(Items listed in a dataset)
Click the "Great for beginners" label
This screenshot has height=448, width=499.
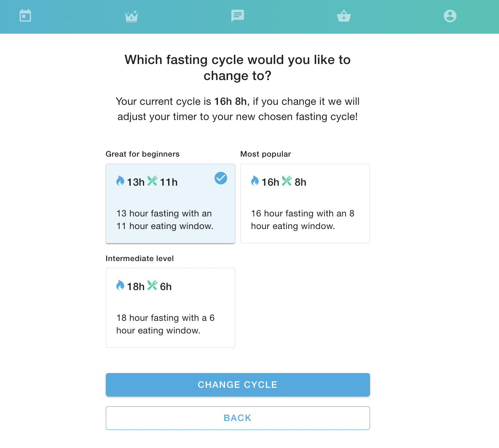click(x=142, y=154)
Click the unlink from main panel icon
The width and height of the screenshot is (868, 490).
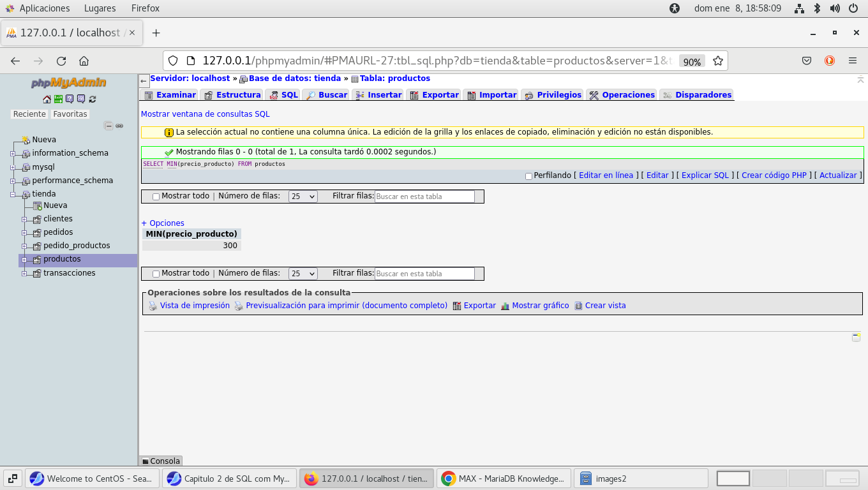pyautogui.click(x=119, y=126)
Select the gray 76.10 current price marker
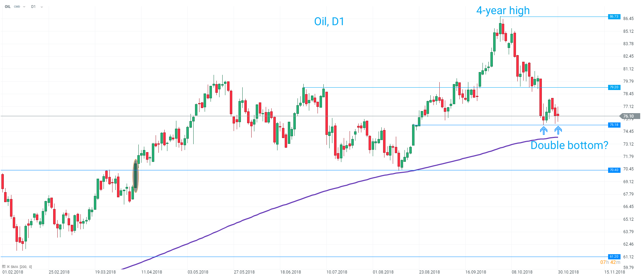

■ **Task goal**
Leaving the images behind, set down every entry word for word.

■ **Response to this exercise**
Click the "Great for beginners" label
This screenshot has height=448, width=499.
click(x=142, y=154)
Click the unlink from main panel icon
The width and height of the screenshot is (868, 490).
pyautogui.click(x=119, y=126)
Select the gray 76.10 current price marker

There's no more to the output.